Tuesday, August 11, 2015

Chester, Grace and Me: Revisiting a Murder That Won't Die




           It was just a typical July night in 2005 when I first learned of one of the most famous murder cases in New York State history.
            I was on break from my overnight job at Wal-Mart in Herkimer, New York when I stumbled upon a newspaper article from one of my area’s local newspapers, the Herkimer Telegram. On the front page of that particular paper was a photo of a small group standing in front of the old Herkimer County Courthouse and two of them were actors dressed in Victorian-era costumes. The headline above the photo announced the 100th anniversary commemoration of the murder of Grace Brown at the hands of her one-time lover Chester Gillette at Big Moose Lake on a hot summer day in 1906. That infamous act inspired the classic Theodore Dreiser novel An American Tragedy, the 1951 film A Place in the Sun, and a Metropolitan Opera production that debuted later that year.
            And for me, what started out as one newspaper article eventually turned into over two years of research (for a book that never materialized); active participation in the commemoration events; a blog site (which is the only surviving blog from when I started blogging in 2006); and even meeting descendants of participants in the case both online as well as off.
            Since the case is still researched and talked about all over the world, there really isn’t a need to recap the story but I will anyway.
            Chester, the son of Salvation Army missionaries spent most of his childhood traveling around the western part of the country at a time when the West was still for the most part untamed. Due to his family’s religious activities, Chester frequently moved around a lot and among some of the places he traveled to included Spokane, Washington, San Francisco, California and Hawaii. Unfortunately his family's religious ethics frequently put him at odds with the rest of the family and ultimately thanks to the assistance of an influential uncle, Chester was able to go to Oberlin Academy to help establish himself in a new career.
            His first year turned out to be a success but by the following year he lost his focus and dropped out due to poor grades because he was more interested in “having as good a time as possible” (his motto in life.) Between 1903 and 1905 he had a variety of odd jobs most notably as a railroad brakeman. That was until another successful uncle who owned a successful skirt factory business in Cortland, New York invited Chester to go and work for him.
            Chester arrived in Cortland in April 1905 and went to work in his uncle’s factory. Despite the fact that he was the nephew of the factory owner, Chester was shown no favoritism as he was hired to work in the stockroom for ten dollars a week. However outside the factory, he quickly became popular among the people of Cortland because of his athletic ability and he was a really good storyteller where he found that his past made for excellent conversation with some of the upper middle-class girls he became acquainted with.
            Right about the time he was getting settled into his new life, Chester became involved with Grace Brown, the daughter of a farmer in a rural town called South Otselic, about thirty miles away. She arrived in Cortland a year earlier to care for her older sister’s son and was hired at the factory as an inspector several months before Chester arrived. He called on her outside of work despite being told by his uncle not to fraternize with his fellow co-workers outside the factory. So they had to keep their relationship a secret. He rarely (if ever) took her out in public and their dates (if you can call it that) were more or less relegated to the parlor of her boarding house.

* [Set problem A]:
Indicate whether each statement below agrees with the blog post, answering yes or no and quoting the words of the blog post that decide it: (i) Chester was hired to work in the stockroom for ten dollars a week. (ii) Grace Brown started working at the factory after Chester arrived. (iii) The writer's research led to a published book.
* [Set problem B]:
Reproduce the passage of the blog post starting with "Right about the" and going on through "her boarding house.".
* [Set problem C]:
According to the blog post, in which town did Chester's uncle own a skirt factory?

* [Data lines]:
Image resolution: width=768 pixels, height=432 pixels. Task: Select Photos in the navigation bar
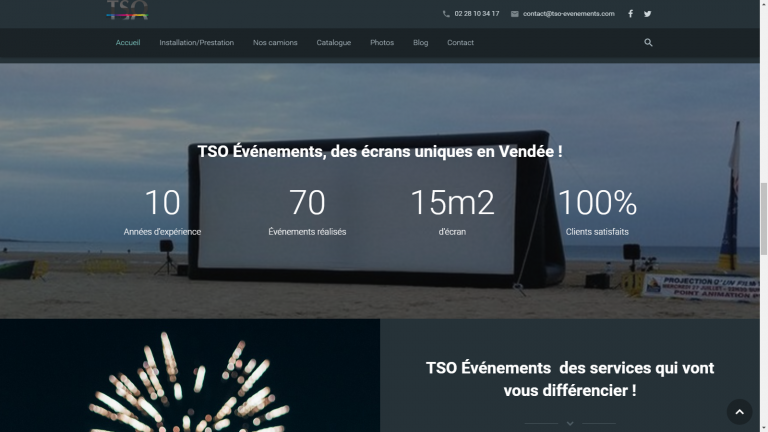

* [Complete answer A]:
(i) Yes: "he was hired to work in the stockroom for ten dollars a week"
(ii) No: "was hired at the factory as an inspector several months before Chester arrived"
(iii) No: "for a book that never materialized"

* [Complete answer B]:
Right about the time he was getting settled into his new life, Chester became involved with Grace Brown, the daughter of a farmer in a rural town called South Otselic, about thirty miles away. She arrived in Cortland a year earlier to care for her older sister’s son and was hired at the factory as an inspector several months before Chester arrived. He called on her outside of work despite being told by his uncle not to fraternize with his fellow co-workers outside the factory. So they had to keep their relationship a secret. He rarely (if ever) took her out in public and their dates (if you can call it that) were more or less relegated to the parlor of her boarding house.

* [Complete answer C]:
Cortland, New York.